Ubuntu16.04安装cuda11.1并保持多cuda切换

这是一个记录帖,以防出错漏掉细节,仅供参考。全程遇到过许多问题,不可按行照抄解决方案,因为中途的解决方案可能是不work的。如果有人能解决一下中间的问题不胜感激。

目标:已存cuda10.1,安装cuda11.1,希望切换使用

1. 查询系统及驱动信息:

cat /proc/driver/nvidia/version

 2. 在官网下载cuda进行安装:

官网链接:CUDA Toolkit Archive | NVIDIA Developer

选择CUDA版本后,选择系统信息后复制命令进行下载:

wget https://developer.download.nvidia.com/compute/cuda/11.1.0/local_installers/cuda_11.1.0_455.23.05_linux.run
sudo sh cuda_11.1.0_455.23.05_linux.run

continue, accecpt, 全选install后报错:Installation failed. See log at /var/log/cuda-installer.log for details. 发现driver安装失败,搜索后发现说是因为原本有driver这里就不应该选择安装。但是原driver版本太低,不适用CUDA11.1,需要更新。

3. 重装驱动

(1)删除原驱动

sudo apt-get remove nvidia-*
sudo apt-get autoremove

报错:E: Unmet dependencies.
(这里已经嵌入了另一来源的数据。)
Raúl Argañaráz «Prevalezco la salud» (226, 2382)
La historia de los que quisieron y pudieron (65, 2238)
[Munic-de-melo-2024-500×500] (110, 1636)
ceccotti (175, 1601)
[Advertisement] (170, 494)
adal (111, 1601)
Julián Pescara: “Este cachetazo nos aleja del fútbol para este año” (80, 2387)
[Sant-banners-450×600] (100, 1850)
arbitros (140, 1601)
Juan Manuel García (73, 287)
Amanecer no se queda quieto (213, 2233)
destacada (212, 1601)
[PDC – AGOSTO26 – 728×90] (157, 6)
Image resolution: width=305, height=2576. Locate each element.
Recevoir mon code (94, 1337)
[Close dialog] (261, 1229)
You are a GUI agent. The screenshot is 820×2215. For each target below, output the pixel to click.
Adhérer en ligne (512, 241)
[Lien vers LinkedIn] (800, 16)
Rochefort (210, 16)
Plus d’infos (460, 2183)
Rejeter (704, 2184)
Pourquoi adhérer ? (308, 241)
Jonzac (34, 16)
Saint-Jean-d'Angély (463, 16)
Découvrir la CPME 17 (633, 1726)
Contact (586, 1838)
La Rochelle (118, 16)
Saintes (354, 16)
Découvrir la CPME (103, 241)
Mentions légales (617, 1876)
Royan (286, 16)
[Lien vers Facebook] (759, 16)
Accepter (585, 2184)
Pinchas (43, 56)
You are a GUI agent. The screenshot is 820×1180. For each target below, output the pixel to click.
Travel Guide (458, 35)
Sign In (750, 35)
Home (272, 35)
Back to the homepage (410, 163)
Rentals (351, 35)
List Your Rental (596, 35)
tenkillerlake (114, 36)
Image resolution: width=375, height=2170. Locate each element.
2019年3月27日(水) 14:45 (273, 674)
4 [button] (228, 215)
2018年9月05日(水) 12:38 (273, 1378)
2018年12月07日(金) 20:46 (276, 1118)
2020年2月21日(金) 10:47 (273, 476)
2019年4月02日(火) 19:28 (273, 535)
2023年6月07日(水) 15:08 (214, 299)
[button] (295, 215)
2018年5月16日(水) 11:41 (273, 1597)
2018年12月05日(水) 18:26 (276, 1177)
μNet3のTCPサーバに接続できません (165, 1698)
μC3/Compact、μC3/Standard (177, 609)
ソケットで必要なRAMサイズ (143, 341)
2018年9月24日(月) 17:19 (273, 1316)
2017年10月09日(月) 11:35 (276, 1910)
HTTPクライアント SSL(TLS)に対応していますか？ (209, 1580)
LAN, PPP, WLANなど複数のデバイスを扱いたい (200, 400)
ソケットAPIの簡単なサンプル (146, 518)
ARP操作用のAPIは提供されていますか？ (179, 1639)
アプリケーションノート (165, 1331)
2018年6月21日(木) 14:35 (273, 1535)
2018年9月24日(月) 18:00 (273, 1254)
Try 'apt-get -f install' with no packages (or specify a solution)

——大概是包有损失。

(2)安装缺失的包

根据提示运行:

apt-get -f install

接着报错:E: Sub-process /usr/bin/dpkg returned an error code (1)

搜索后有一个解决的建议:

先备份再删除dqkg/info的内容,结果还是不行——其实因为这段命令有问题,没删掉,后文有正确的清空info文件夹操作

sudo cp -rp /var/lib/dpkg/info/ /var/lib/dpkg/info.bak/
sudo rm -rf /var/lib/dpkg/info/*xxx*
sudo apt-get -f install

之前只关注了最后一行报错信息,其实前面还有一些报错内容:

dpkg-deb: error: subprocess paste was killed by signal (Broken pipe)
Errors were encountered while processing:
 /var/cache/apt/archives/nvidia-cuda-dev_7.5.18-0ubuntu1_amd64.deb

搜索后得到建议:

sudo dpkg -i --force-overwrite /var/cache/apt/archives/nvidia-cuda-dev_7.5.18-0ubuntu1_amd64.deb

结果继续报新的错:

nvidia-cuda-dev depends on libcudart7.5 (= 7.5.18-0ubuntu1); however:
  Package libcudart7.5:amd64 is not configured yet.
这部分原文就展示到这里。